Et hayvanlarının yetiştirilmesinde antibiyotik kullanılması bazı bakterileri antibiyotiğe karşı dirençli olmaya teşvik ediyor ve bunun insan hastalıklarının tedavisinde  ciddi sorunlar yaratacağına  dair bilimsel çalışmalar kaygı yaratmaktadır.

Çevre kirliliğine yönelik etkili önlemlerin alınmaması nedeniyle gıdaların ve gıda kaynaklarının kirlenmesi devam etmektedir.

Şehirleşmenin bir getirisi olarak daha çok insan artık ev dışında gıda tüketmektedir. Ev dışı yemek sektörü bu hızlı büyüme sürecinde sağlıklı gelişmeyebilmektedir. Bunun sonucu olarak  gelişmiş ülkelerde bile az olmayan sayıda insan gıda kaynaklı hastalıklara maruz kalmaktadır.

Yine şehirleşmenin sonucu olarak insanlar evde daha pratik ve kullanıma hazır gıdalara yönelmektedirler. Toplu yemek sektöründe de kullanıma hazır gıda kullanımı yaygınlaşmaktadır. Gıda endüstrisi bu beklentiyi karşılayacak şekilde içinde katkı maddeleri fazla olan bu tür gıda maddelerini  büyük miktarlarda üretmektedir. Bunun sonucu olarak insanlar daha fazla kimyasal katkı içeren gıdaları tüketmek  durumunda kalıyorlar.

Artan enerji maliyetleri nedeniyle etkin soğuk zincirlerin oluşturulması zorlaşmakta ve üretim-servis sürecinde gıdaların sağlıklı muhafazası ve taşınması güçleşmektedir.

Genetiği değiştirilmiş gıdaların maliyetlerinin düşük olması tüm dünyada bu yöntemle gıda üretimini teşvik etmektedir.

Dünyada 200 milyona yakın insan çeşitli gıda maddelerine karşı alerjik hassasiyet göstermektedir. Bilimsel tahminler bu sayının gittikçe artacağı yönündedir.

Artan gıda maliyetleri sonucunda bazı gıda üreticileri taklit ve tağşiş gibi kanunsuz uygulamalara yönelebilmektedir. Bu uygulamalarda gıdalara sağlıksız maddeler ilave edilmektedir.

Gıda endüstrisi ve toplu yemek sektörü hızlı gelişirken yasal denetimlerin etkinliği ve yoğunluğu yetersiz kalmaktadır.

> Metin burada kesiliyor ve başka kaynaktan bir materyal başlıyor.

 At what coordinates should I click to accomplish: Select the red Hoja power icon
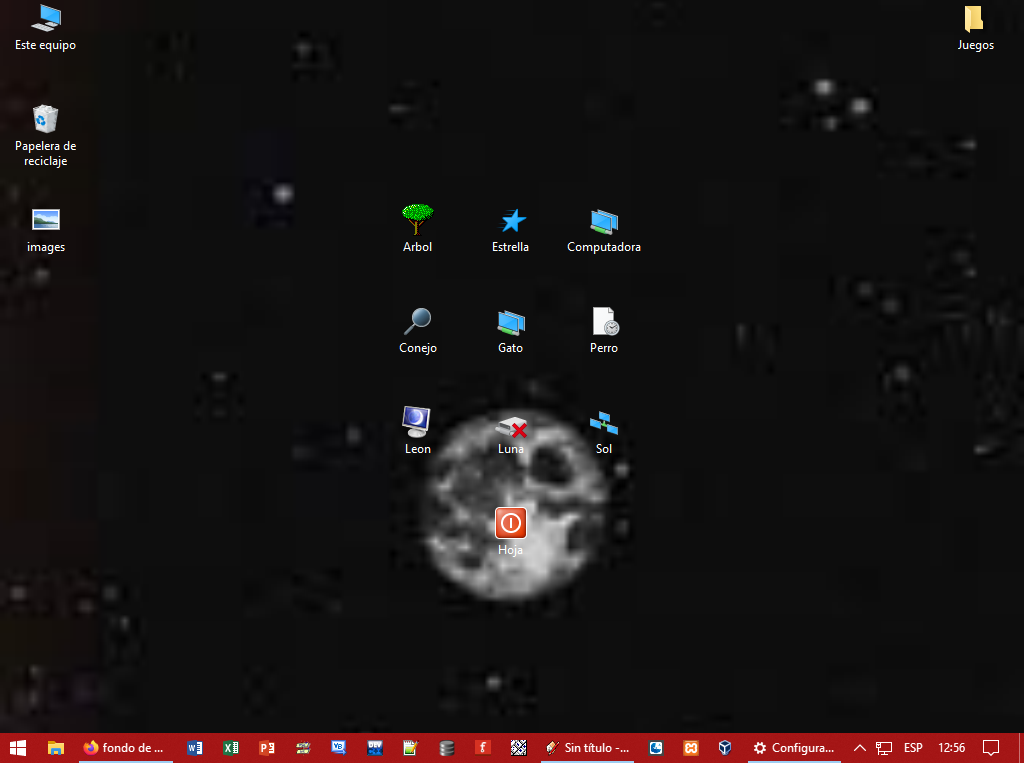pyautogui.click(x=511, y=523)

Bütün bu nedenlerle vücudumuza gıdalar vasıtasıyla tehlikeli mikroorganizmaları ve kimyasal maddeleri almaya devam ediyoruz ve bunun hızını azaltmak kısa zamanda mümkün olmayacak gibi görünüyor. Gıda maliyetlerini düşük tutma konusundaki baskılarda maalesef gıda güvenliği konusunda etkin önlemleri almayı engelliyor. Önümüzdeki yıllarda bizi bekleyen gıda güvenliği sorunlarına karşı hazırlıklı olabilmemiz için   yasal kuruluşların halk sağlığı konusundaki sorumluluk duygusu ve kararlılığının daha etkin olması gerekmektedir. Bunun yanında, toplumun doğru bilgilendirilerek  sağlıklı gıda için  daha talep kâr olması ve sivil toplum kuruluşlarının desteği gibi konulara da ihtiyacımız olacak.